Osteria la Spiga Italian
A lot of people adored the rustic La Spiga on Broadway, and a lot of people adore its sprawling replacement on 12th. They just aren’t the same people. The menu offers the same simple housemade tagliatelle and tortelli and crisp flatbread piadina, augmented now with more meat plates and enough vegetable sides to bliss out the herbivores. It’s the setting that’s grown up, much the way freckle-faced girls grow into tawny sophisticates. Once a hangarlike garage, the renovated Piston and Ring Building stands as a shrine to urbanity in shades of concrete and warm wood, with windows, which extend from the floor to the soaring ceiling, overlooking La Spiga’s broad deck. A loft raises private parties into the rafters. Beneath it the young and the old and plenty of the black clad, along with chefs wielding sheets of fresh pasta, buzz as if they had located the very epicenter of the Capitol Hill scene. (Which they have.)

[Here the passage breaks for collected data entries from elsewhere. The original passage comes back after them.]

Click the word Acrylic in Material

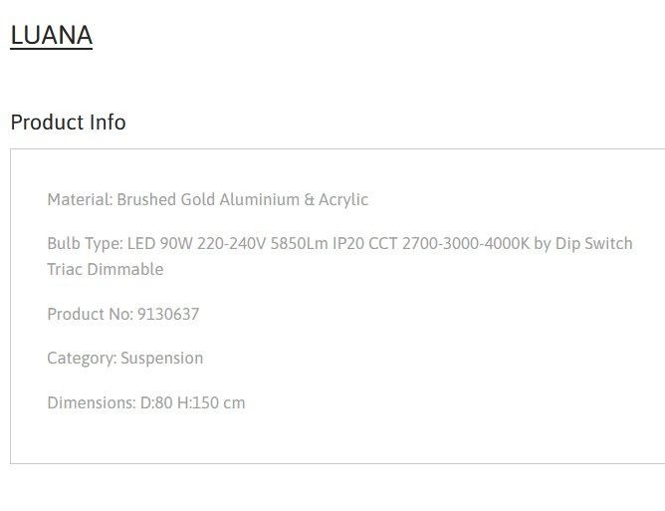pyautogui.click(x=343, y=199)
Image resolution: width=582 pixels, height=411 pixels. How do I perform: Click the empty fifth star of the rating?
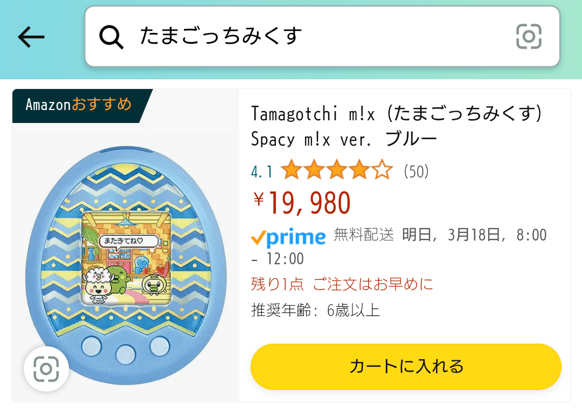coord(383,170)
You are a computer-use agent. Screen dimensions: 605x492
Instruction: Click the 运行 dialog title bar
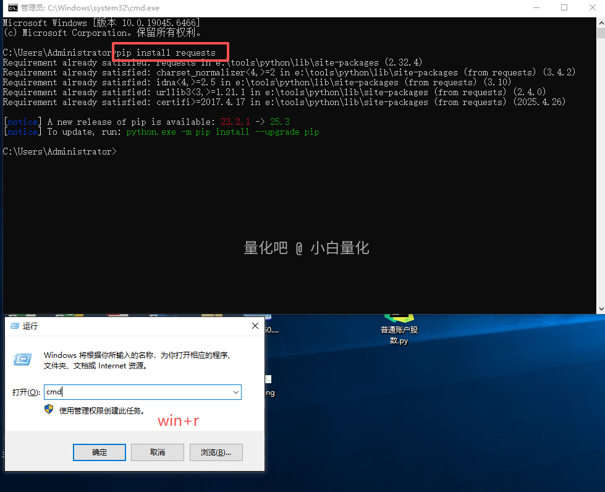point(136,326)
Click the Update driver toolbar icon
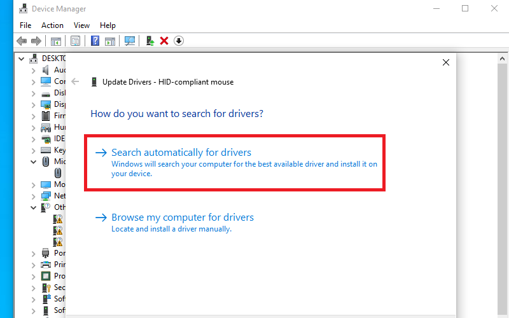The image size is (509, 318). [x=150, y=41]
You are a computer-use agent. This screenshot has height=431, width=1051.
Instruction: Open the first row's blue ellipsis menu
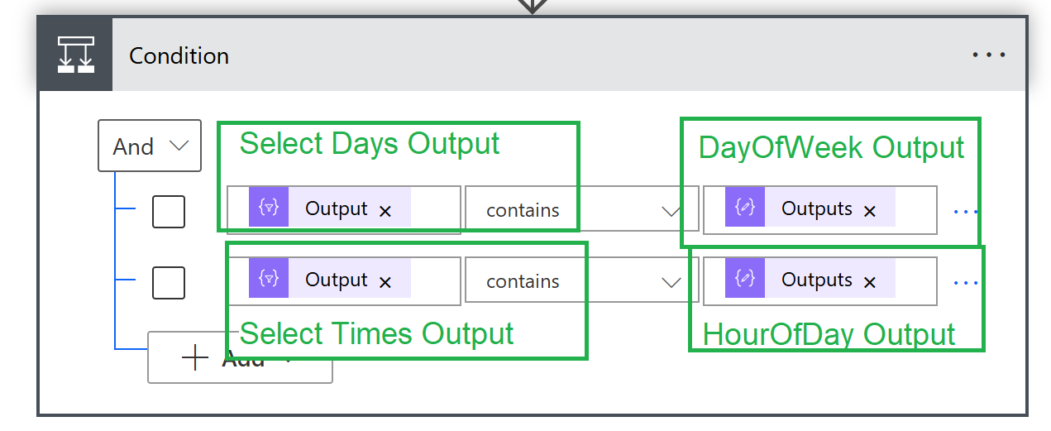tap(964, 212)
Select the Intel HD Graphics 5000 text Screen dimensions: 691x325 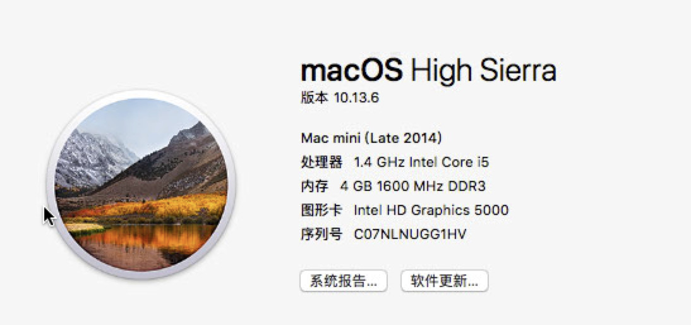coord(431,210)
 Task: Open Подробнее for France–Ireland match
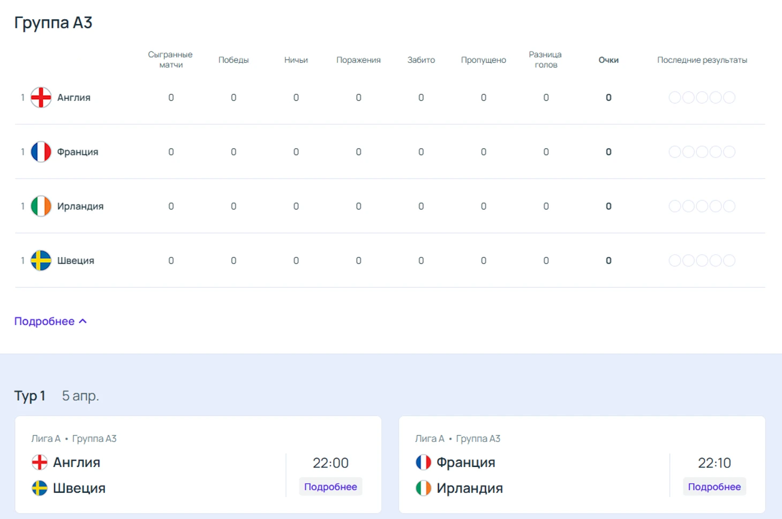click(714, 487)
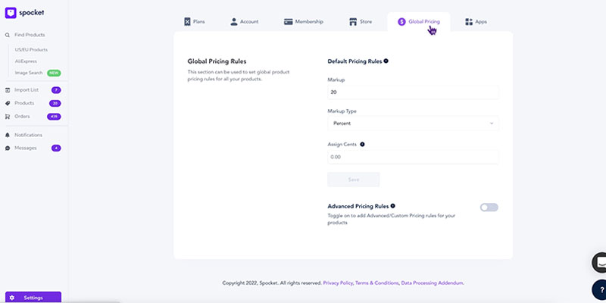Viewport: 606px width, 303px height.
Task: Go to the Account tab
Action: click(x=245, y=21)
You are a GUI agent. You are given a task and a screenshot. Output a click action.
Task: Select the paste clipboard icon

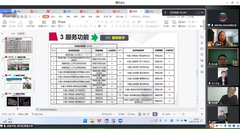pyautogui.click(x=4, y=22)
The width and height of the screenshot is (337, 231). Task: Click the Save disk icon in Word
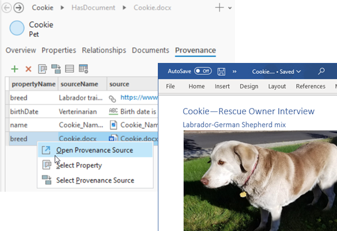(221, 72)
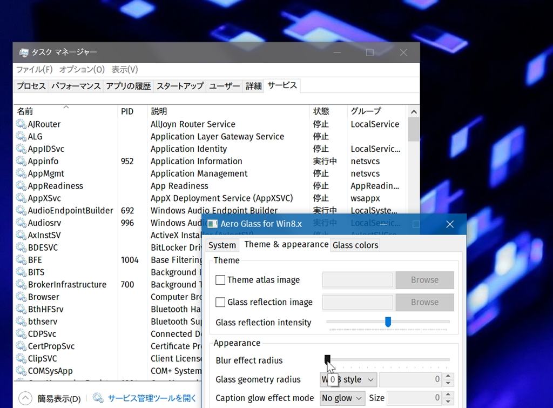The image size is (553, 408).
Task: Open the パフォーマンス tab in Task Manager
Action: pyautogui.click(x=76, y=86)
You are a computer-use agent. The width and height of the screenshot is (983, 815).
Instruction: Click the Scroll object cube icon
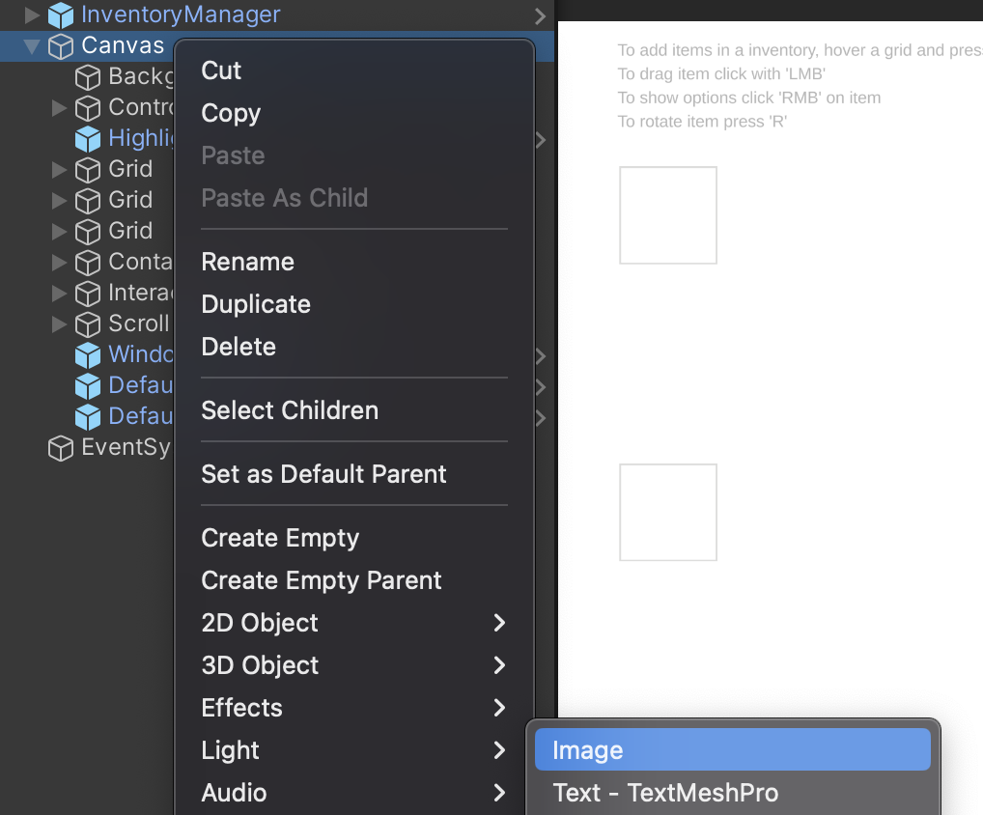pyautogui.click(x=88, y=324)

So casual and clattering is this hard-edged room with concrete floors and raw beams and giddy splashes of popsicle brights, a person wandering in off the street might never suspect that here lives some of the most sophisticated fare in the Pacific Northwest. After all, it’s Jerry Traunfeld in the kitchen—he who once brought off nine-course feasts at the Herbfarm, and who is now performing a somewhat more modest version of the same endeavor: the seven- or 10-dish platters, thali, he picked up on a research trip to India. So it’s small-plate dining, only with the considerable bonus of the chef choosing the combinations. At Poppy the technique results in some glorious dining: carrot matchsticks exotic with clove and lemon thyme, perhaps, along with gazpacho bright with melon and mint and a chunk of pink albacore with green tomato, peppers, and fennel. This is not Indian food but a Northwest tasting menu, from one of the Northwest’s finest chefs. Starters and desserts, a la carte available for around $5, are unmissable.
Restaurant Zoë New American
Zoë Deux.0 is the Capitol Hill (read: more casual), post–Great Recession (read: there’s a burger!) version of the beloved classic, formerly of Belltown, with a dinner menu full of French-influenced small plates, yolk-dripping salads, meaty mains, and diminutive desserts. Modern methods, like Banyuls gelee cubes on a frisky steak tartare or luscious sous vide lamb ribs over black lentils, don’t call attention to themselves so much as smartly enhance the rustic preparations. All in a beautiful corner space delivering atmosphere from the Napalike garden entry to the manly industrial main room to the winsome sunroom with the boho-farmhouse vibe. Come as you are!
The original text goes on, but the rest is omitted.